- Exercise objective:
Find all lines in the records that include the word "нижегородского", and copy them out.

(Stored records)
****************************************

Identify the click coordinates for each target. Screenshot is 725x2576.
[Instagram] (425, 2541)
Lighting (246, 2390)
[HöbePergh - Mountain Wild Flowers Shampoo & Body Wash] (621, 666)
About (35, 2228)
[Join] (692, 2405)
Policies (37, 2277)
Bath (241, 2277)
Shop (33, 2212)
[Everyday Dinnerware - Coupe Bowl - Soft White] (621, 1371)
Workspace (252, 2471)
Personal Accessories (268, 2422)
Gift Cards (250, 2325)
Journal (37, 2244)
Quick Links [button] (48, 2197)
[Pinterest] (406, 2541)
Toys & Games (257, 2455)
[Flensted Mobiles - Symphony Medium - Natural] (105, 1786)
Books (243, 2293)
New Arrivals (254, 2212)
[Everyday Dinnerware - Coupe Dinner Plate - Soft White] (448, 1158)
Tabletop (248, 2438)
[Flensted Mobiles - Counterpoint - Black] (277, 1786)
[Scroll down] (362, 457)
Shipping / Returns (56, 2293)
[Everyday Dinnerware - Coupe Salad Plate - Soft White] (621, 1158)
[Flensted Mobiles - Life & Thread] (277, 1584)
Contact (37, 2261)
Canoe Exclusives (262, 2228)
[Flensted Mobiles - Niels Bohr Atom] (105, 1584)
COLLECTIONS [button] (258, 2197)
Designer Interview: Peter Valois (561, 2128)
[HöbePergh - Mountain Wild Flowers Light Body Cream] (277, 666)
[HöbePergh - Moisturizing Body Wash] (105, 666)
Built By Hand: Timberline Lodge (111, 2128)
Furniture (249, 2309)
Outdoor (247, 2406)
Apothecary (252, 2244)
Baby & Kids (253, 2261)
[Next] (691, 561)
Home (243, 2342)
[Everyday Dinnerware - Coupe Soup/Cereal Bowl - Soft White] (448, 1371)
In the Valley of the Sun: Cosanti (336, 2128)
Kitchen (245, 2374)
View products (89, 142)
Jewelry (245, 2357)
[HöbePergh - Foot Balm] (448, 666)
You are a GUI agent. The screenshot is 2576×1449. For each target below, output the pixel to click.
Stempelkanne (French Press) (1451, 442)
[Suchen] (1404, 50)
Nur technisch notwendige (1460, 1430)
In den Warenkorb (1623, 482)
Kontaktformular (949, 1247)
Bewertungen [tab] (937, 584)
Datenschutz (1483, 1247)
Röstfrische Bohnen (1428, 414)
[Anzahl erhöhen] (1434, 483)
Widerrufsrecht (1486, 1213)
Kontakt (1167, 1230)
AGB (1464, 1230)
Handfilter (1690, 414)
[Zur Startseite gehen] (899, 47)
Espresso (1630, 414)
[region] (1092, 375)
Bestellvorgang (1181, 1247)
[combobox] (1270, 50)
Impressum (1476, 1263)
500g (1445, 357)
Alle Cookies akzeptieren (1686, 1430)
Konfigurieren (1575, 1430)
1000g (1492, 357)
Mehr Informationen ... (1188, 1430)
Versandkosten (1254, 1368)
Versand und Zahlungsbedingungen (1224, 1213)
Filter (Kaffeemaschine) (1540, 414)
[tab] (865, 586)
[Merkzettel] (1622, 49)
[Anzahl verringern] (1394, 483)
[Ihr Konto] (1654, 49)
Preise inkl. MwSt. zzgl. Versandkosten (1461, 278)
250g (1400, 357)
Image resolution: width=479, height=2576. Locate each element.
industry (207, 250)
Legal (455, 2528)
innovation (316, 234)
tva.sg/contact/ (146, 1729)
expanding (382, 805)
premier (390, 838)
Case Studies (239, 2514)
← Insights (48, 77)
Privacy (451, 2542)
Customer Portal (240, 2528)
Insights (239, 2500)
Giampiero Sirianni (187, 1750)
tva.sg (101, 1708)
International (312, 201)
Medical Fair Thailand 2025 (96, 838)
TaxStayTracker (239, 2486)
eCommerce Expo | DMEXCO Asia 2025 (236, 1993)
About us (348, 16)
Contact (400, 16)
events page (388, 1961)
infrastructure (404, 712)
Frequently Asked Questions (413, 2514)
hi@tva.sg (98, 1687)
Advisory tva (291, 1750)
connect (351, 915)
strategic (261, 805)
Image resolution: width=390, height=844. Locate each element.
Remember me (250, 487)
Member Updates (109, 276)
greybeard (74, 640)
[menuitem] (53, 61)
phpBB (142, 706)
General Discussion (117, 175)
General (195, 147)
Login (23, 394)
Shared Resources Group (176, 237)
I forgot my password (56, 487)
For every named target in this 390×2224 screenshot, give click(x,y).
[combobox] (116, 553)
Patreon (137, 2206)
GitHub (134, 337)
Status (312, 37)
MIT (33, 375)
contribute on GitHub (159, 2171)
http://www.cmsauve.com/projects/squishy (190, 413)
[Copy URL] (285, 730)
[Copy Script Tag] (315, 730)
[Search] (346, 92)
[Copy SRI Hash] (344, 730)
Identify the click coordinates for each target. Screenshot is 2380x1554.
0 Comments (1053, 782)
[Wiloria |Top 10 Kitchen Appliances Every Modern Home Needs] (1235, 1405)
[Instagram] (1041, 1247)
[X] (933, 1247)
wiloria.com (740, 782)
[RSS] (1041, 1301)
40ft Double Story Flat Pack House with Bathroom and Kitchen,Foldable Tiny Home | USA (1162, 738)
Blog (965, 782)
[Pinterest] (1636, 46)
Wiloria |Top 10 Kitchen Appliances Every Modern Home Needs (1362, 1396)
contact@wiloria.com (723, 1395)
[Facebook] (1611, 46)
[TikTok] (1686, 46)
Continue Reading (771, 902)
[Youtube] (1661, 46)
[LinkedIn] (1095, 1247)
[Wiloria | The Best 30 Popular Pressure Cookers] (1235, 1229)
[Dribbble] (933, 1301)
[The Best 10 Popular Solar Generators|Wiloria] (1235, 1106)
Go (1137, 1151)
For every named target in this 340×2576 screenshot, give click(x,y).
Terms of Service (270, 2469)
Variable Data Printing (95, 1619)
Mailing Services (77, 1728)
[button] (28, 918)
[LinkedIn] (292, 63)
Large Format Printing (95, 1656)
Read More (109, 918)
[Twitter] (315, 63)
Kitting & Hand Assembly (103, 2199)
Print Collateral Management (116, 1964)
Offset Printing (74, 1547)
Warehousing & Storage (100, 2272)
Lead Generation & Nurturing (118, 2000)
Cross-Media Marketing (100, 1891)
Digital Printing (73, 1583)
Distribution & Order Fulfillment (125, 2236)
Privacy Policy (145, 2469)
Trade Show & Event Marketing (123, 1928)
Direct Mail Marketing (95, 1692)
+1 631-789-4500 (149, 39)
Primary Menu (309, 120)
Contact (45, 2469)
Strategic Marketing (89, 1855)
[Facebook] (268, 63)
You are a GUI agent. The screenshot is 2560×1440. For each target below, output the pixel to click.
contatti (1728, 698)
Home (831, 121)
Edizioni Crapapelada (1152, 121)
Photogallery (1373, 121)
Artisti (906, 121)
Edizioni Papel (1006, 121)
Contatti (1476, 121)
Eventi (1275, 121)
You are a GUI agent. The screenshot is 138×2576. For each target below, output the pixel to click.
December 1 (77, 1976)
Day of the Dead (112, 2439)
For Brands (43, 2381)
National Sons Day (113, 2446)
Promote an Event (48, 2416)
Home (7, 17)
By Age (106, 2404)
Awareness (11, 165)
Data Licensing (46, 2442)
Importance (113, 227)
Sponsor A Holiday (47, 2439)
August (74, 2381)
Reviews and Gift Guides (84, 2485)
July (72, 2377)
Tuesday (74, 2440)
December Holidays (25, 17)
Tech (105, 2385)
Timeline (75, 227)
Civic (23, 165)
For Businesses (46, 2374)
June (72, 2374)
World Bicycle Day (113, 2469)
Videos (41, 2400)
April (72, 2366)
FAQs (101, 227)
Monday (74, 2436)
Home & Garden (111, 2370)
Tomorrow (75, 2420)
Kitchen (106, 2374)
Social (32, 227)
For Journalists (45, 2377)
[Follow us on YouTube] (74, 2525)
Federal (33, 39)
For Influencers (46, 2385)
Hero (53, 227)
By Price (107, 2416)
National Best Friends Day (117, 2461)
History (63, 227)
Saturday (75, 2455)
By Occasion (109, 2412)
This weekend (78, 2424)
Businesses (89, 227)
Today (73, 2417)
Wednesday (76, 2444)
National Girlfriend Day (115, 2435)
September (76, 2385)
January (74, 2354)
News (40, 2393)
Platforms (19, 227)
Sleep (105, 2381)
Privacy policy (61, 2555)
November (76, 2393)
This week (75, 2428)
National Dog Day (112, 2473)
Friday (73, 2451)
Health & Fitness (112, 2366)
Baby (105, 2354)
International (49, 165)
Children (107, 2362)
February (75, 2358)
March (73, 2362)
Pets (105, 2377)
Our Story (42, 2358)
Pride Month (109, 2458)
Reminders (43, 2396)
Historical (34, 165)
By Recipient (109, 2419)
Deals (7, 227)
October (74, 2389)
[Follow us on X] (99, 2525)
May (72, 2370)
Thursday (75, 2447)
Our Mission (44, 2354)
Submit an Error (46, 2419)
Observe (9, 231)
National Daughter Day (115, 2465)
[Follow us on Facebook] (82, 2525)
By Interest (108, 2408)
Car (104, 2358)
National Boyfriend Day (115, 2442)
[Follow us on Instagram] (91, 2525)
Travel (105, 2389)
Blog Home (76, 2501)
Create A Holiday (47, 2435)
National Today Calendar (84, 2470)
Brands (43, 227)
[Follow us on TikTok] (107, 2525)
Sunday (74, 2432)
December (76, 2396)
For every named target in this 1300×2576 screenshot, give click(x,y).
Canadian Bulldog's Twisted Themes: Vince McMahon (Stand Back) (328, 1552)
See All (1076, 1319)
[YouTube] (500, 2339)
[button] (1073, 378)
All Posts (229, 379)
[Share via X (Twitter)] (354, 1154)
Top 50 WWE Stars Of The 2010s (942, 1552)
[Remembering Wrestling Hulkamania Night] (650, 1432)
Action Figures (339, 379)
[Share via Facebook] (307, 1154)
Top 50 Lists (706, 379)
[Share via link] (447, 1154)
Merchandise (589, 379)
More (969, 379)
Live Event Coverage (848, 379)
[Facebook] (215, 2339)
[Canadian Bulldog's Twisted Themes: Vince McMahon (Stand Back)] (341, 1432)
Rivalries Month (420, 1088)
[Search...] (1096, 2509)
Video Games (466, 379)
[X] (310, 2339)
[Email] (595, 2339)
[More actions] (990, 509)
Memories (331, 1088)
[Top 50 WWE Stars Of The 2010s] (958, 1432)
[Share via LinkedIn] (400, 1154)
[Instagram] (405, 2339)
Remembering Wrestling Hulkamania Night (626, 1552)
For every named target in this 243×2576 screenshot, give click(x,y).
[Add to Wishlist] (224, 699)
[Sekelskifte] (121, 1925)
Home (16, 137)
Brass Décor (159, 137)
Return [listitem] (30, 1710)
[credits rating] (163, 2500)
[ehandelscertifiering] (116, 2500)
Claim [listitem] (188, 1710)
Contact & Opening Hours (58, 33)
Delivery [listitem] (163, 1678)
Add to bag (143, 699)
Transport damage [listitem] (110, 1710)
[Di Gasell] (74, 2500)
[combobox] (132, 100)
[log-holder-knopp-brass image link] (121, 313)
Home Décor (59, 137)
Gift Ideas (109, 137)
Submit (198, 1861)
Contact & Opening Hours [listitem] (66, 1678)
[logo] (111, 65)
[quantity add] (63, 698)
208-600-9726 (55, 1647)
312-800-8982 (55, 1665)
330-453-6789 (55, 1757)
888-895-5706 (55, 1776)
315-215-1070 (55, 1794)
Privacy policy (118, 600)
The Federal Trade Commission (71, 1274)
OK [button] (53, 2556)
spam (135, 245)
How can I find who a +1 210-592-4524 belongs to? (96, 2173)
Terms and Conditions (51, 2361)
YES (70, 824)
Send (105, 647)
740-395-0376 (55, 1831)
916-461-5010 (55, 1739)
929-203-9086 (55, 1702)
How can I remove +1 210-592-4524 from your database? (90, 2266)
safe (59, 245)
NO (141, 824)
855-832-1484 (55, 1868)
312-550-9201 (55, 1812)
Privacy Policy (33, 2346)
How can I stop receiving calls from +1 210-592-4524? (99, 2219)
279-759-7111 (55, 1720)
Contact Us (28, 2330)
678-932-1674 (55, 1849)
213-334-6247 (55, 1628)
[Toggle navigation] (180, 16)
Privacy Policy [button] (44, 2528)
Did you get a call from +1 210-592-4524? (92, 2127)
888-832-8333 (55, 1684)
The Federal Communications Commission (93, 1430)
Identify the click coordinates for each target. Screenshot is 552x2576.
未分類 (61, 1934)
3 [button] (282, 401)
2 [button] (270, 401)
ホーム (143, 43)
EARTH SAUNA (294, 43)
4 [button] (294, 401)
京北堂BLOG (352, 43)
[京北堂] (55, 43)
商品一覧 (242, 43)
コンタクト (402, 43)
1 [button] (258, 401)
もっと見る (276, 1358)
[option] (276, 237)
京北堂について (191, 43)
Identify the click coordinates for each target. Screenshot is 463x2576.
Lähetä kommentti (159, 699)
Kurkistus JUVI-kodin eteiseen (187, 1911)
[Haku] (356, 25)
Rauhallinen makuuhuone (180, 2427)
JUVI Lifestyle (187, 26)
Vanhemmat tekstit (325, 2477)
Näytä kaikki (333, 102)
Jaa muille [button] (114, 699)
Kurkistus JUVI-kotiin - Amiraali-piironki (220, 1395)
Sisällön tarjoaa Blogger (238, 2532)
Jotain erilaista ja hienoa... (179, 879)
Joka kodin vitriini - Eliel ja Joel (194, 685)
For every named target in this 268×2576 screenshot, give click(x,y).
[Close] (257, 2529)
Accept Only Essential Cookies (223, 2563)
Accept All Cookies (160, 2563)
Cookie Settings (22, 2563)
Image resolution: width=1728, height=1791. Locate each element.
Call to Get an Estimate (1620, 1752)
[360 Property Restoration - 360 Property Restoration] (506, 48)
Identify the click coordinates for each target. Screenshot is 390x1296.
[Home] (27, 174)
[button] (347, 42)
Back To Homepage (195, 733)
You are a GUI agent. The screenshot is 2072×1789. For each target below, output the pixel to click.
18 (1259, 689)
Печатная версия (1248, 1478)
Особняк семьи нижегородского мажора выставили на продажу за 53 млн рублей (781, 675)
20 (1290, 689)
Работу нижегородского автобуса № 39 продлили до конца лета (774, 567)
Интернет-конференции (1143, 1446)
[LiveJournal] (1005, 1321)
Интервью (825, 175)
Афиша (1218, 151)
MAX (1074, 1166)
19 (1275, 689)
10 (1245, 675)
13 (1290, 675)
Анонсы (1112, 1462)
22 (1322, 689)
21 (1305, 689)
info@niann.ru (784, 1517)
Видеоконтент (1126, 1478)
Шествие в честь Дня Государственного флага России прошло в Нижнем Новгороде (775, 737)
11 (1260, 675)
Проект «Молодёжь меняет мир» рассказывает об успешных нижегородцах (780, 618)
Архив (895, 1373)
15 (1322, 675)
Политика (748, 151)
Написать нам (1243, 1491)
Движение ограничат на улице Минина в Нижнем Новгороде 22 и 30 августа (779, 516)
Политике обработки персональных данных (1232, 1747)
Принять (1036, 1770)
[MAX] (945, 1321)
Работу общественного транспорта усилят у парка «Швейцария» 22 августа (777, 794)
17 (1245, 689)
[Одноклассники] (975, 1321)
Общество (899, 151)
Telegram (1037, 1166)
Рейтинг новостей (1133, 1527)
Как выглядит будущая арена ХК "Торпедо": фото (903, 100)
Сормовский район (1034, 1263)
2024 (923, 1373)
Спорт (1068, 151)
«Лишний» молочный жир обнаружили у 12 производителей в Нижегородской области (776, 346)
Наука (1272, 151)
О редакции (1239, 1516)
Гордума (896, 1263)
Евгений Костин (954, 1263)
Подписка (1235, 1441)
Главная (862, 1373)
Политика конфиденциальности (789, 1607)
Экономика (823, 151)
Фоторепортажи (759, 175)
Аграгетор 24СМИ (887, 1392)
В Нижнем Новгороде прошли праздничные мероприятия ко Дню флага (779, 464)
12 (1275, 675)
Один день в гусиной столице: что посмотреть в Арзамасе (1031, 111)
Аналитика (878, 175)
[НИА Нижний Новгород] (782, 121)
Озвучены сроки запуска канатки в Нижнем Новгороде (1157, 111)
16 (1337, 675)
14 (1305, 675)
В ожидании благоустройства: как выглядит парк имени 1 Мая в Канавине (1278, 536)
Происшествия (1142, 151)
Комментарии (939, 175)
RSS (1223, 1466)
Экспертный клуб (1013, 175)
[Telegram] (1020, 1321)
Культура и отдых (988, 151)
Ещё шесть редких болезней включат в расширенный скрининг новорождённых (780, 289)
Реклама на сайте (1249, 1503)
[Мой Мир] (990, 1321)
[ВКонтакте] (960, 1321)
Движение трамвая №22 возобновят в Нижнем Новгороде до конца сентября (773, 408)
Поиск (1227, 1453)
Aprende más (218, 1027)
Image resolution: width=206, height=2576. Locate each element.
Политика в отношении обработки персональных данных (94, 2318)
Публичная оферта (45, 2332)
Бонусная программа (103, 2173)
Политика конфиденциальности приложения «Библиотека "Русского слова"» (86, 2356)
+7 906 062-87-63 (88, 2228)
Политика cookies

****************************************

- Written response:
Особняк семьи нижегородского мажора выставили на продажу за 53 млн рублей (781, 675)
Работу нижегородского автобуса № 39 продлили до конца лета (774, 567)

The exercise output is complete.